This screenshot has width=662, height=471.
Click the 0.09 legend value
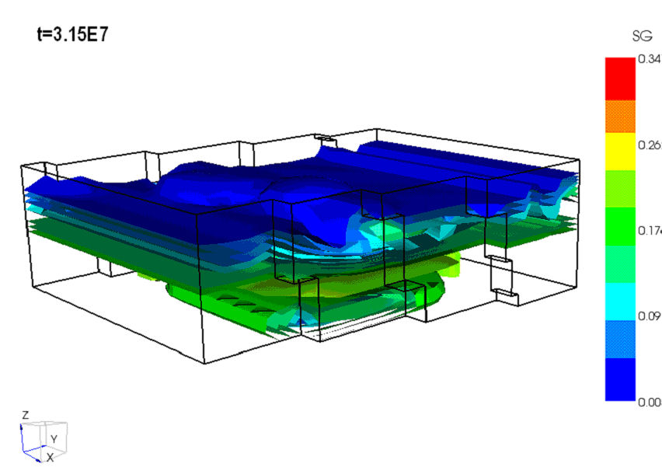(x=649, y=317)
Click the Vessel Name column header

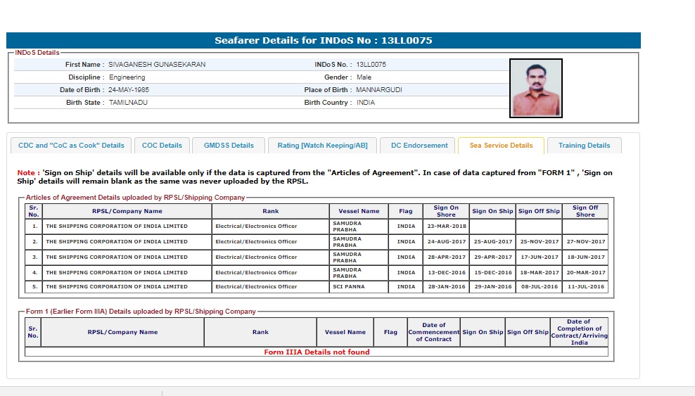click(x=359, y=211)

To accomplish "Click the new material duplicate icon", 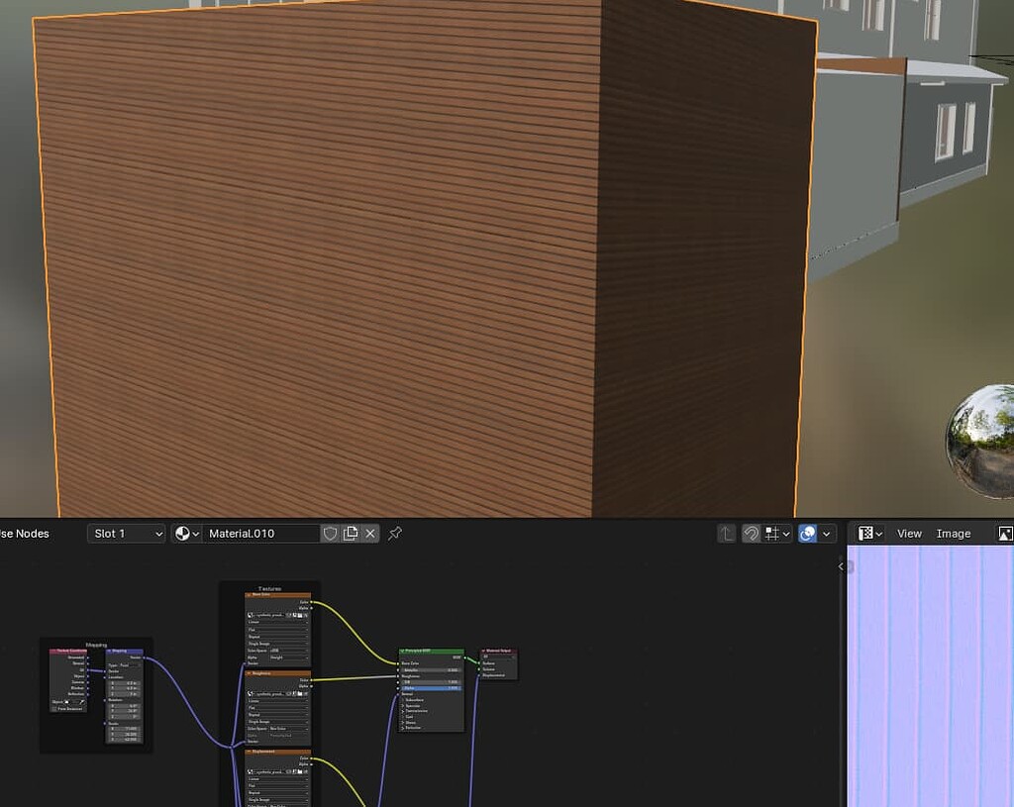I will 351,534.
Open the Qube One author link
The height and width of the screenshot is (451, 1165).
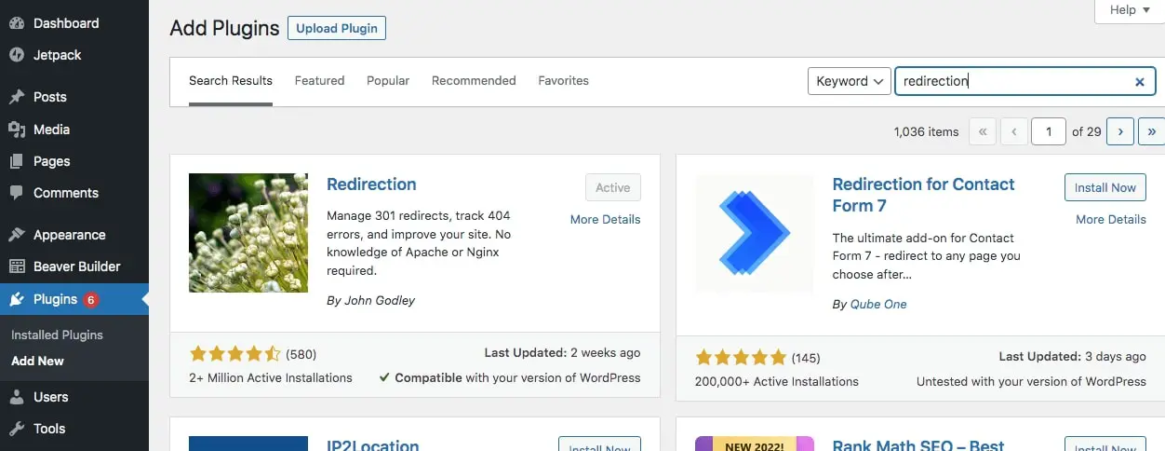878,304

| ASSIGNMENT |
No pictures should appear in the copy. Reproduce exactly the lines from the line containing "The height and" through the last line of the data, inclusive.

| REPLY TO THE EXERCISE |
The height and width of the screenshot is (451, 1165).
878,304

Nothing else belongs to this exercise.